A condenação ocorreu após denúncia apresentada pelo Ministério Público do Paraná (MPPR), por meio da Promotoria de Justiça de Pontal do Paraná. O Conselho de Sentença acolheu integralmente as acusações apresentadas pelo Ministério Público.
Relembre o crime
O crime aconteceu na madrugada de 27 de setembro de 2024, por volta das 5h, na residência do casal, no balneário Praia de Leste.
Segundo a denúncia, o homem não teria aceitado a decisão da companheira de encerrar o relacionamento. Durante a discussão, ele teria jogado gasolina sobre o corpo da mulher e, em seguida, ateado fogo.
A vítima sofreu queimaduras graves nos braços, tórax e mãos. Ela chegou a ser socorrida e encaminhada ao Pronto Atendimento Médico de Pontal do Paraná, mas não resistiu à gravidade dos ferimentos e morreu.
Júri reconheceu três qualificadoras
Durante o julgamento, os jurados reconheceram as três qualificadoras apresentadas pelo Ministério Público: feminicídio, motivo torpe e emprego de meio cruel.

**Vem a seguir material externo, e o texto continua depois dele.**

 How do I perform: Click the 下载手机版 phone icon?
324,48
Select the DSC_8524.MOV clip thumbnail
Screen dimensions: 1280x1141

Na época em que o crime ocorreu, em setembro de 2024, o feminicídio ainda era uma qualificadora do homicídio. A legislação mudou em outubro daquele ano, quando o feminicídio passou a ser considerado um crime autônomo.
O homem já estava preso preventivamente e, após a condenação, permaneceu detido para iniciar o cumprimento da pena. A Justiça também determinou que ele não poderá recorrer em liberdade.